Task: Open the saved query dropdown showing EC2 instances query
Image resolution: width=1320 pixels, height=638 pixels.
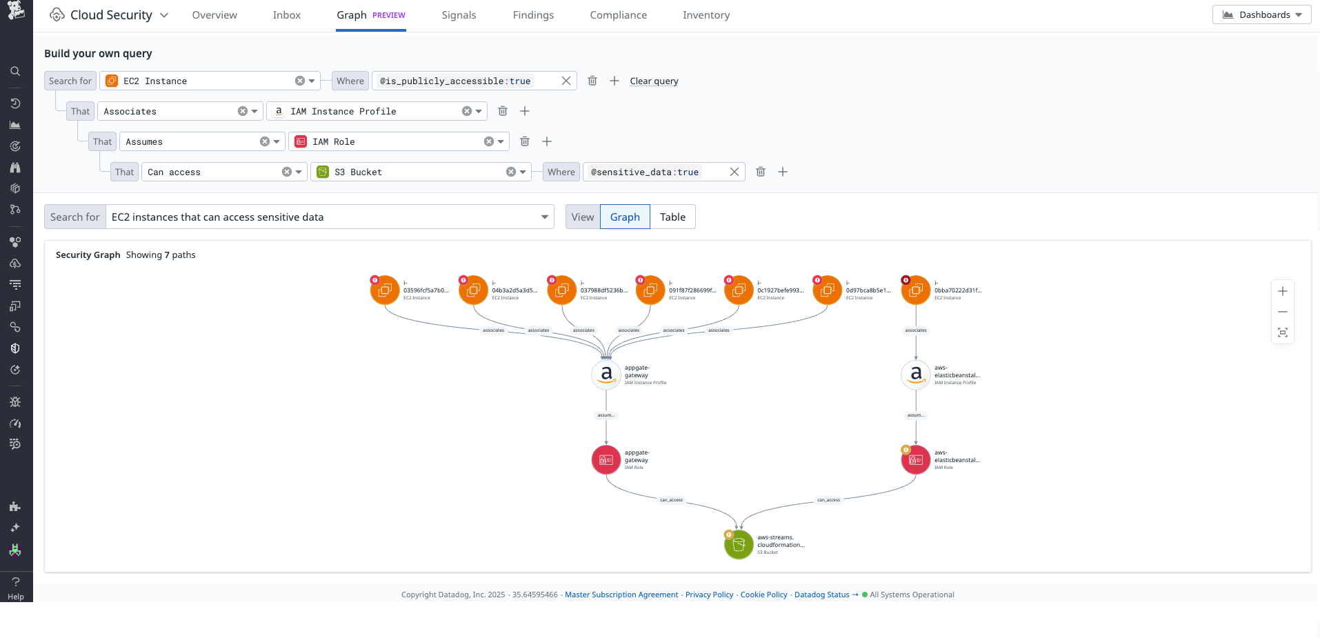Action: click(544, 217)
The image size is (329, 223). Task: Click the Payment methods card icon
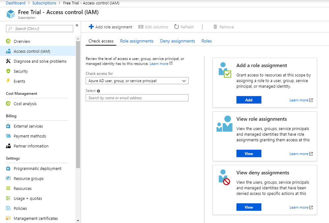[8, 136]
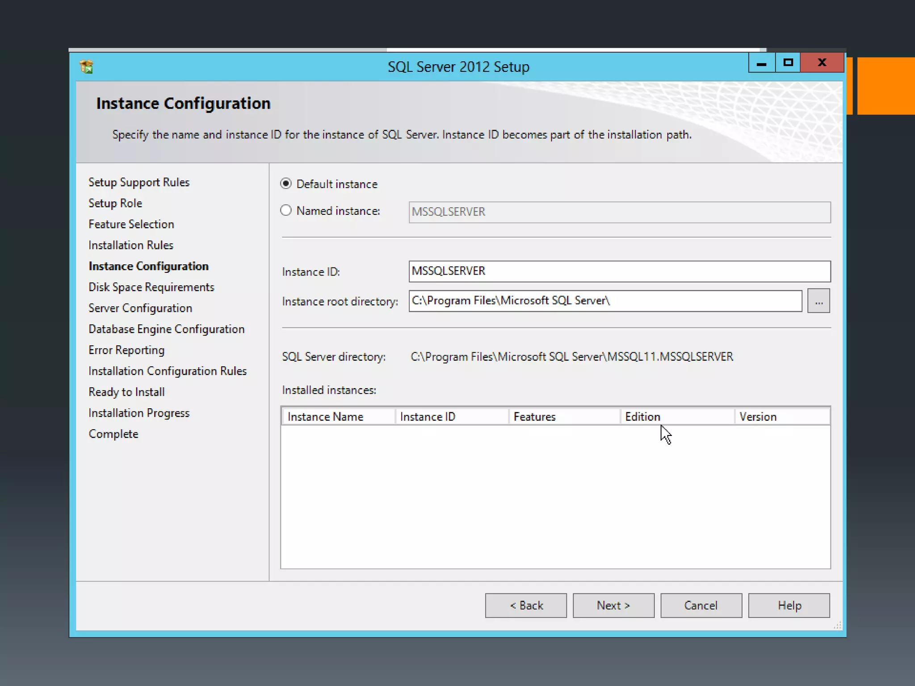Close the SQL Server setup window
The height and width of the screenshot is (686, 915).
click(x=822, y=63)
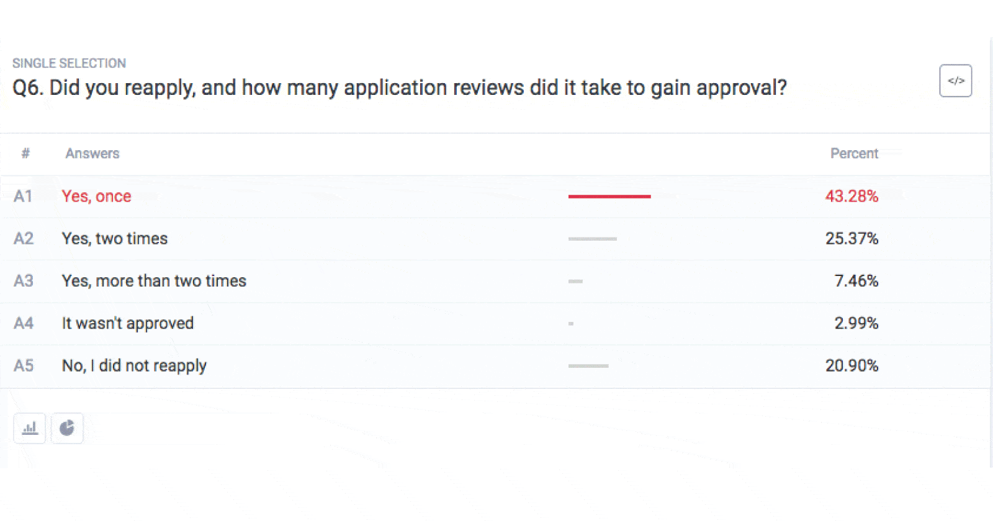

^^^^^^^^

* Set problem
Could you rewrite all the material above with every "Task" changed to "Instruction" and nothing else altered, leaving the pictures out?

* Written response
Instruction: Open the saved query dropdown showing EC2 instances query
Image resolution: width=1320 pixels, height=638 pixels.
Action: click(544, 217)
The image size is (329, 223). Instruction: Click the Payment methods card icon
[8, 136]
Close the SQL Server setup window
The height and width of the screenshot is (686, 915).
click(x=822, y=63)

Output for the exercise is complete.